Bi Citra mengangguk dan menaruh kotak obatnya di samping ranjang, lalu melihat kondisi kaki Winda. Di bagian pergelangan kakinya terlihat sangat jelas bengkak dan memerah.

“Non Winda tolong maklumin sifatnya Den Hengky, ya. Sebenarnya Den sayang sama Non. Tadi dia yang minta Bibi untuk datang bawain kotak obatnya kemari,” ujar Bi Citra sambil mengeluarkan sebotol minyak gosok dari kotak obat.

“Dia khawatir sama aku? Sudah kuduga, dia masih sayang sama aku,” sahut Winda dengan mata berbinar.

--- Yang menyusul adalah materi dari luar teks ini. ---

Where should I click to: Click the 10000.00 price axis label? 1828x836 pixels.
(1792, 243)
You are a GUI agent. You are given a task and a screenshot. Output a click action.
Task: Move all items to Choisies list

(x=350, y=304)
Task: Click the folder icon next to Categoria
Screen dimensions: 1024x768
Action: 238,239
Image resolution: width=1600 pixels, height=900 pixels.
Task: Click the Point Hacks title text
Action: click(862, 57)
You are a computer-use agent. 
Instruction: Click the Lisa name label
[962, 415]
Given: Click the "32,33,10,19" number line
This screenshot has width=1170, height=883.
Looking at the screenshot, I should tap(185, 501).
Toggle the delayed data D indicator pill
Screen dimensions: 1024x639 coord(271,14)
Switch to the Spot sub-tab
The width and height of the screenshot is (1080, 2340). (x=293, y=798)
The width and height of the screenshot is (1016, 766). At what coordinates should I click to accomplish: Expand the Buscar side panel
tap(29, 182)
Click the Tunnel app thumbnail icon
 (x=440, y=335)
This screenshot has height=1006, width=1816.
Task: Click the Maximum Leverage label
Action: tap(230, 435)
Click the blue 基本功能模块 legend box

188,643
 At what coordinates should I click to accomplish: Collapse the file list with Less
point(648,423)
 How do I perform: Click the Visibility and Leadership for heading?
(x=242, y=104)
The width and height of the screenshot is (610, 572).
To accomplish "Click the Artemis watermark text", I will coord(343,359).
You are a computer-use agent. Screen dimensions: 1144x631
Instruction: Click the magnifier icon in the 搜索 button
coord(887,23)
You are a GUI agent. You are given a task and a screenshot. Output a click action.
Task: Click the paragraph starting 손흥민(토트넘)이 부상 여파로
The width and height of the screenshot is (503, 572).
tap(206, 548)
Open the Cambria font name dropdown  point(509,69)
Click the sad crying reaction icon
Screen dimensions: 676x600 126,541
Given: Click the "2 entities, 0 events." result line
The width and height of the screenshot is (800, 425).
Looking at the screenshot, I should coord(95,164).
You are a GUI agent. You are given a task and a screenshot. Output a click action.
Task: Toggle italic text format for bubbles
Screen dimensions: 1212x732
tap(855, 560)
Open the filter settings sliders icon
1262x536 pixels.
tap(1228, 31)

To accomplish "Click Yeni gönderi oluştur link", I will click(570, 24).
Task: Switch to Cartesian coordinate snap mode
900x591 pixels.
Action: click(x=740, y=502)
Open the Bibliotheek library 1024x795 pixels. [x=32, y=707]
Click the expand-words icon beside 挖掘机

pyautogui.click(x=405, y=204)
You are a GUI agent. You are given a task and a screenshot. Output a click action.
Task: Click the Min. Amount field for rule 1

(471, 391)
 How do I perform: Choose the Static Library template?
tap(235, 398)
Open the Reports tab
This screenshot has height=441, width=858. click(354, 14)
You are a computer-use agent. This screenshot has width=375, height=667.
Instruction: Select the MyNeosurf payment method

Bi Citra ikut tersenyum melihat Winda begitu bahagia. Saat Bi Citra baru saja membuka botol minyak dan hendak menggosokkannya ke kaki Winda, tiba-tiba Winda langsung melompat dari kasur.

“Aku mau ngomong sesuatu sama dia!”

Gerakan Winda begitu cepat sampai dia nyaris saja terjatuh. Akan tetapi, dia tidak peduli dengan itu dan langsung berlari ke kamar tamu. Pintunya tidak dikunci, jadi dia langsung membukanya. Wajahnya memerah ketika mendengar suara percikan air dari dalam kamar mandi. Meski sudah menikah selama beberapa tahun, hanya saat minumannya ditaburi obat saja Winda pernah melakukan hubungan intim dengan Hengky. Dia masih malu-malu ketika membayangkan dirinya tidur seranjang dengan Hengky.

Winda langsung melompat ke ranjang yang ada di depanya dan mencium aroma badan Hengky yang masih menempel. Dia kemudian masuk ke dalam selimut dan memejamkan matanya.

“Ngapain kamu?” tanya Hengky yang baru saja keluar dari kamar mandi.